## WORK TO BE COMPLETED:
From the piece below on looting reports after the Moore tornado, copy out the passage starting at "Less than 24" and ending at "in West Africa.".

## EXCERPT:
• • • • • • •

Looting. Almost immediately, the word creeps into the conversation.
It’s a word we need to be careful with.
Less than 24 hours after the tornado struck Moore, Okla., looting became part of the story. The word, and outrage about it, are all over Twitter. Most tweets don’t name the source for the rumor. Here’s the most trustworthy tweet I saw early this morning:
KFOR reporter says docs told her of looting at hospital damaged by the Moore Tornado. — Andy Carvin (@acarvin) May 20, 2013
The tweet is from Andy Carvin, NPR’s senior strategist. I saw it because it was retweeted by Rukmini Callimachi, a terrific AP staffer based in West Africa.
Which is to say, I trust Callimachi, who brought me this information from a source who also seems reputable. When you’re getting your news from Twitter, trust is everything. On the other hand, this also isn’t that much information. Trustworthy as Carvin seems, as best I can tell, he’s a guy who was watching TV or read somewhere about what was broadcast on TV, and he’s tweeting what another reporter said that someone told her.

• • • • • • •

## DATA SECTION:
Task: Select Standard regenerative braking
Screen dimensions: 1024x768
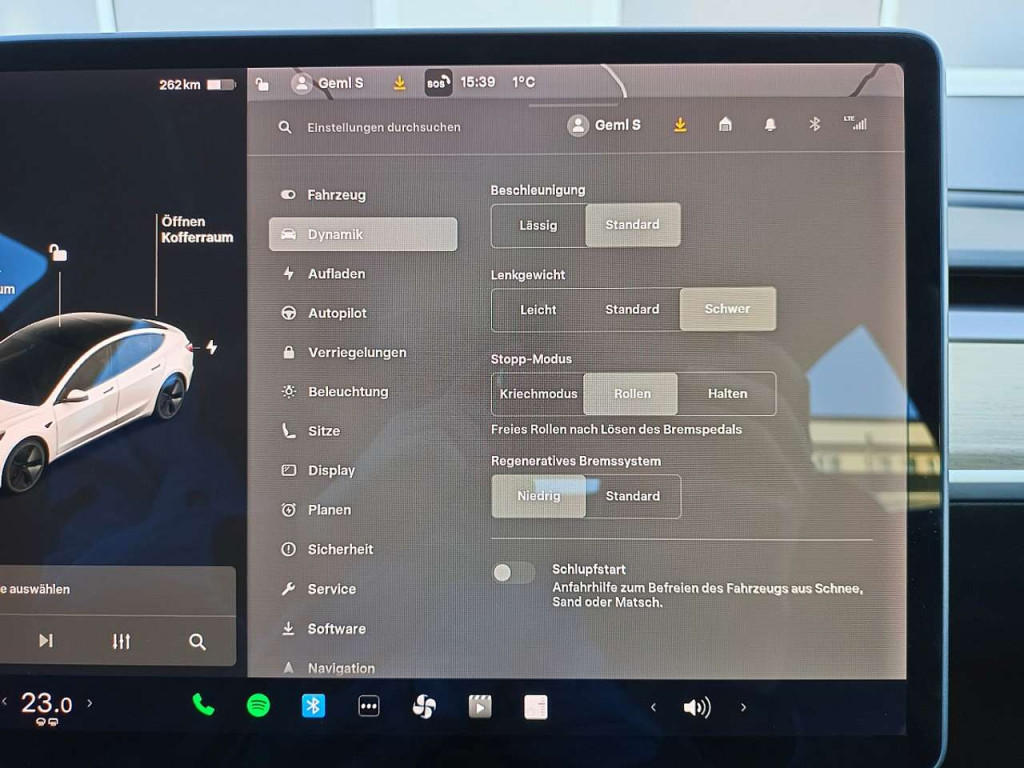Action: click(632, 496)
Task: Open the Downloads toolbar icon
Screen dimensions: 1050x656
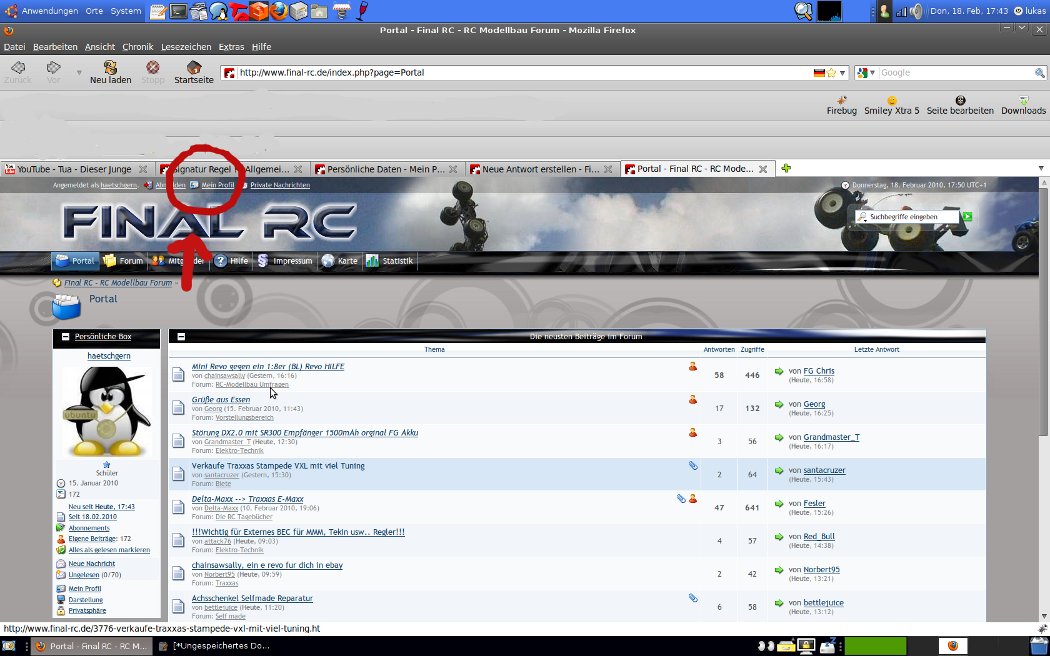Action: point(1023,101)
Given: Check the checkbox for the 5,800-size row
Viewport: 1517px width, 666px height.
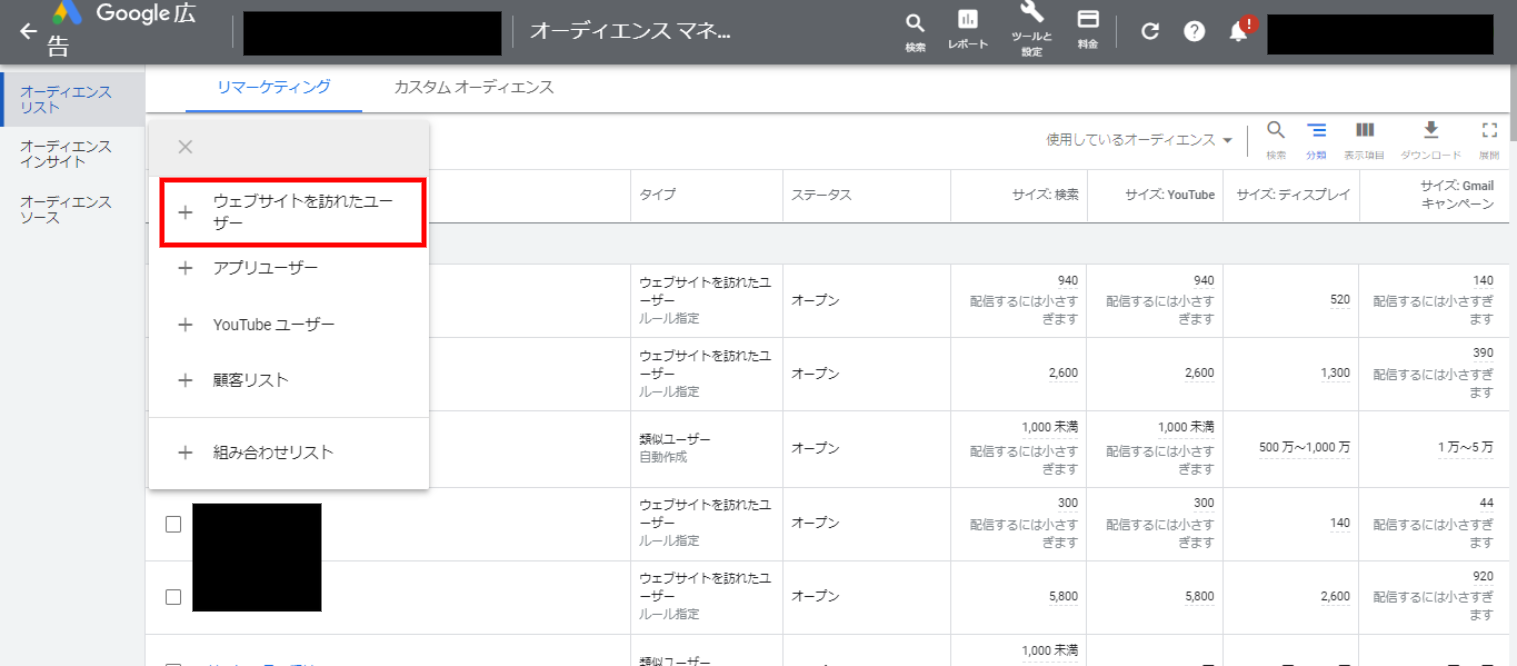Looking at the screenshot, I should pos(173,597).
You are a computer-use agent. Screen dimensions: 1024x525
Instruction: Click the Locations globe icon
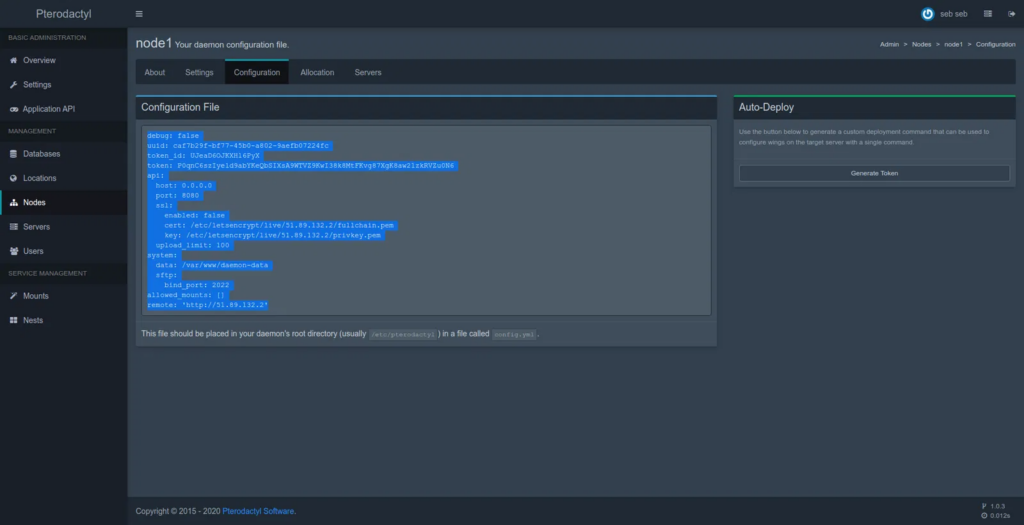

• • • • • • •

## RESULT OF THIS EXERCISE:
Less than 24 hours after the tornado struck Moore, Okla., looting became part of the story. The word, and outrage about it, are all over Twitter. Most tweets don’t name the source for the rumor. Here’s the most trustworthy tweet I saw early this morning:
KFOR reporter says docs told her of looting at hospital damaged by the Moore Tornado. — Andy Carvin (@acarvin) May 20, 2013
The tweet is from Andy Carvin, NPR’s senior strategist. I saw it because it was retweeted by Rukmini Callimachi, a terrific AP staffer based in West Africa.